WHAT THIS TASK INVOLVES
Can you output everything in the irrigation text below, from "Professional installation" down to "(CPC Section 1504.5.2.(2).", copied word for word?

Landscape is a living art
From our decades of hands-on experience, we understand landscaping is a living art, and irrigation is how you keep that art beautiful. Irrigating with slightly used water is just better.

Advanced controller
Our highly advanced controllers reuse your water as it becomes available according to your landscape’s needs. If your irrigation programs are not satisfied by midnight, it supplements the balance with city water.
A simple dial and three buttons with intuitive labeling let you benefit from 156 time-tested hard and soft functions. You can also operate conventional irrigation methods such as sprinklers and rotors hard-piped for city water. There’s no need to purchase two controllers.

Professional installation
ReWater formerly held C27 Landscape Contractor’s License #798547 and provided full landscape installation services to customers who purchased our systems. We know how to help your contractors get this done correctly.
We encourage your professionals to watch ReWater’s technical support videos and to read our Owner’s Manual and Controller User’s Guide, available in English and Spanish. Technical support is also available via phone, email, and text for clients and their professionals.

Underground drip via proprietary emitters
Our proprietary emitters are approved for untreated greywater and they have been proven to work for over three decades. The state code requires this water to be used underground and for underground emitters to be approved by the manufacturer so they won’t clog up, which is a huge problem for other emitters (CPC Section 1504.5.2.(2).

DATASET EXTRACT
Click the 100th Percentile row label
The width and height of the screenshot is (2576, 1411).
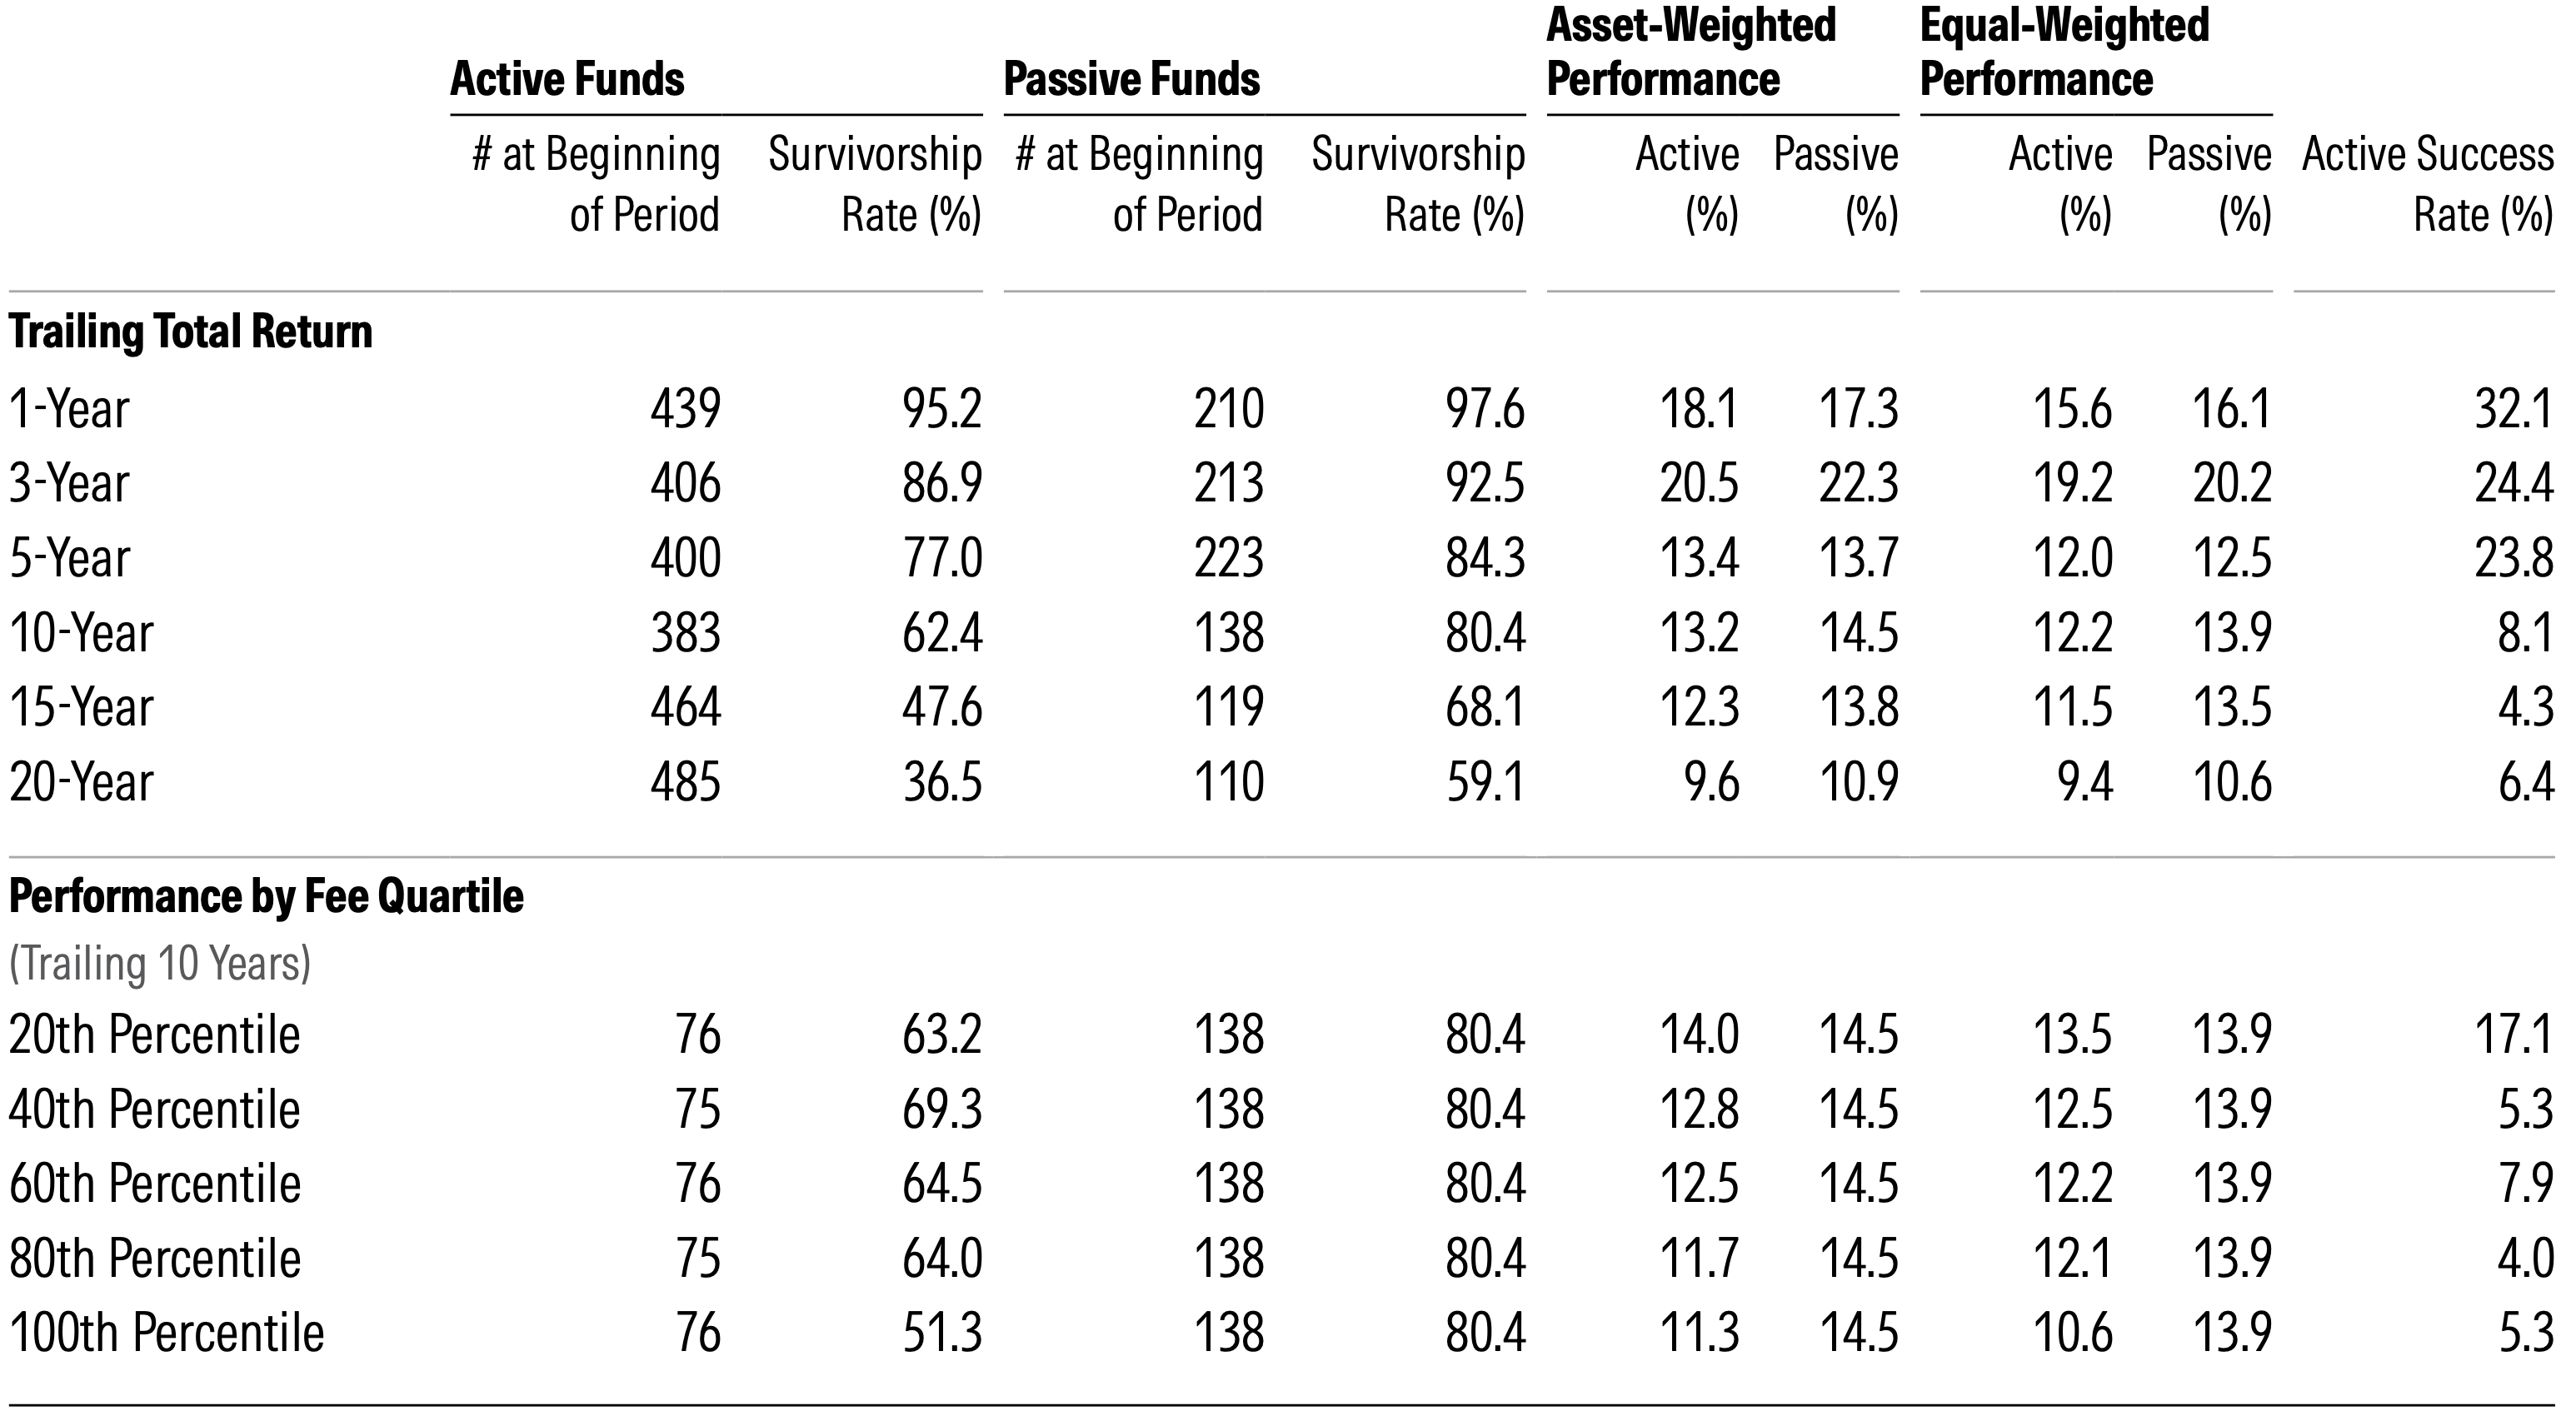166,1333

EXERCISE ANSWER
Professional installation
ReWater formerly held C27 Landscape Contractor’s License #798547 and provided full landscape installation services to customers who purchased our systems. We know how to help your contractors get this done correctly.
We encourage your professionals to watch ReWater’s technical support videos and to read our Owner’s Manual and Controller User’s Guide, available in English and Spanish. Technical support is also available via phone, email, and text for clients and their professionals.

Underground drip via proprietary emitters
Our proprietary emitters are approved for untreated greywater and they have been proven to work for over three decades. The state code requires this water to be used underground and for underground emitters to be approved by the manufacturer so they won’t clog up, which is a huge problem for other emitters (CPC Section 1504.5.2.(2).